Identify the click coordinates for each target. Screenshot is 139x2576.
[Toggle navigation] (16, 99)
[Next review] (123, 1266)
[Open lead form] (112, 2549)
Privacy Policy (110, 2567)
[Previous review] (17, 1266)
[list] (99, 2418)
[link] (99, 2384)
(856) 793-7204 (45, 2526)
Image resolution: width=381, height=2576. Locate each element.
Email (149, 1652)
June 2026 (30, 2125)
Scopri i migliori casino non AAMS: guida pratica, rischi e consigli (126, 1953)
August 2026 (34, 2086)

========================================================================

Using the data above, restate every record word for word.

Identify the click coordinates for each target. Screenshot is 139x2576.
[Toggle navigation] (16, 99)
[Next review] (123, 1266)
[Open lead form] (112, 2549)
Privacy Policy (110, 2567)
[Previous review] (17, 1266)
[list] (99, 2418)
[link] (99, 2384)
(856) 793-7204 (45, 2526)
Image resolution: width=381, height=2576. Locate each element.
Email (149, 1652)
June 2026 (30, 2125)
Scopri i migliori casino non AAMS: guida pratica, rischi e consigli (126, 1953)
August 2026 (34, 2086)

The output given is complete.